Required action ::
State the count of lines in this material that hold the string "section" and add nothing.

Material supplied ::
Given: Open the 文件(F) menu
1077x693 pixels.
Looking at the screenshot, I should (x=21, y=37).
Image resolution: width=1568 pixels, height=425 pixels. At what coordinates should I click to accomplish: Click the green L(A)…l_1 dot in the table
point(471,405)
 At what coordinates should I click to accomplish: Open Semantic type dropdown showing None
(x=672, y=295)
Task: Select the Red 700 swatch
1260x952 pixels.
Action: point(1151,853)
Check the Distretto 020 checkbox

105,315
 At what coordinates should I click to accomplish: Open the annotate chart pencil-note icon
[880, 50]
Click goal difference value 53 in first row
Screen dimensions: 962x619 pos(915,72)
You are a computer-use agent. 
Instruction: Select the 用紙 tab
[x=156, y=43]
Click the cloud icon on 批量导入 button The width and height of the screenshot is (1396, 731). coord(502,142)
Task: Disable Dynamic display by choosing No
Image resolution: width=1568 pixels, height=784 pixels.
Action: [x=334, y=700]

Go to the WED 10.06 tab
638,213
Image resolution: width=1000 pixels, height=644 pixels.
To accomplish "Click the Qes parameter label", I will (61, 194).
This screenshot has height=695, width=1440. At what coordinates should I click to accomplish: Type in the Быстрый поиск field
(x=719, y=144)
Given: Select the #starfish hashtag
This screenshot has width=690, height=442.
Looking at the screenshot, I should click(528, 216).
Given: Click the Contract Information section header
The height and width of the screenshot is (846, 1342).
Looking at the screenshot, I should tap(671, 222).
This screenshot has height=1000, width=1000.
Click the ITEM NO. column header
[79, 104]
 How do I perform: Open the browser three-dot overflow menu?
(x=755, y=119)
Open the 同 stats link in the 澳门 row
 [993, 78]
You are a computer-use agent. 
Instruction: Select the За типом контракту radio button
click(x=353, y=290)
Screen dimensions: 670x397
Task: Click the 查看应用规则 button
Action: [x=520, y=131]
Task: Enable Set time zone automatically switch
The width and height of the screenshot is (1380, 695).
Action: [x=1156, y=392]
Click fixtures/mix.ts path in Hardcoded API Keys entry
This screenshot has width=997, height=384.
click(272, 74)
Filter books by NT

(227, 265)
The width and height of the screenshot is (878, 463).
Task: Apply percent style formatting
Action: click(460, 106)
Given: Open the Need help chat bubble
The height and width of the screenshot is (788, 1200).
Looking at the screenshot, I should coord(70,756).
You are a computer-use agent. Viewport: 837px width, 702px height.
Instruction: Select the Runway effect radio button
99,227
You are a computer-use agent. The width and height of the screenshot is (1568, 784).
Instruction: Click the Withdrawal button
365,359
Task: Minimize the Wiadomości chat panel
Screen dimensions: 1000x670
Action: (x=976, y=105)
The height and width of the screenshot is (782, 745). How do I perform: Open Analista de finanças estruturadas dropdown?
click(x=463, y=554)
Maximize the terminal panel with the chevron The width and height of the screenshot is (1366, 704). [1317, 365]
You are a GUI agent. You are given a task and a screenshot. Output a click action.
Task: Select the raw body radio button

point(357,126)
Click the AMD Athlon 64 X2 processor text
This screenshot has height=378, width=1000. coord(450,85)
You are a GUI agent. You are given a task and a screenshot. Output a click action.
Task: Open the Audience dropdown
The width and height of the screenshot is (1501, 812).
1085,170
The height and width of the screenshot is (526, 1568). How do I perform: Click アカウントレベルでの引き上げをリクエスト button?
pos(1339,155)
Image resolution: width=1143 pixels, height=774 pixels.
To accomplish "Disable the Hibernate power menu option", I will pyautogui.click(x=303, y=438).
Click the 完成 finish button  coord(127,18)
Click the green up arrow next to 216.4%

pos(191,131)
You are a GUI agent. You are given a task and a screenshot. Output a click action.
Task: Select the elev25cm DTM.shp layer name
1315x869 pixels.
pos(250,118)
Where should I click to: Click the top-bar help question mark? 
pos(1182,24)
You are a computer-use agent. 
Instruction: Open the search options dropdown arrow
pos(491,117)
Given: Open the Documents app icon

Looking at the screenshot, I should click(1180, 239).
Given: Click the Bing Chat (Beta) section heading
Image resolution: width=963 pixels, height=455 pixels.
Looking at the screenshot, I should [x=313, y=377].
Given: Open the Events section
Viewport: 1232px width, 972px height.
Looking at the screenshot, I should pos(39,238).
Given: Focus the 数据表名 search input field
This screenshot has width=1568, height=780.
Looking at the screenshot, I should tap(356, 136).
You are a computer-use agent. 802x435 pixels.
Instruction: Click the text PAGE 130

Reply ::
3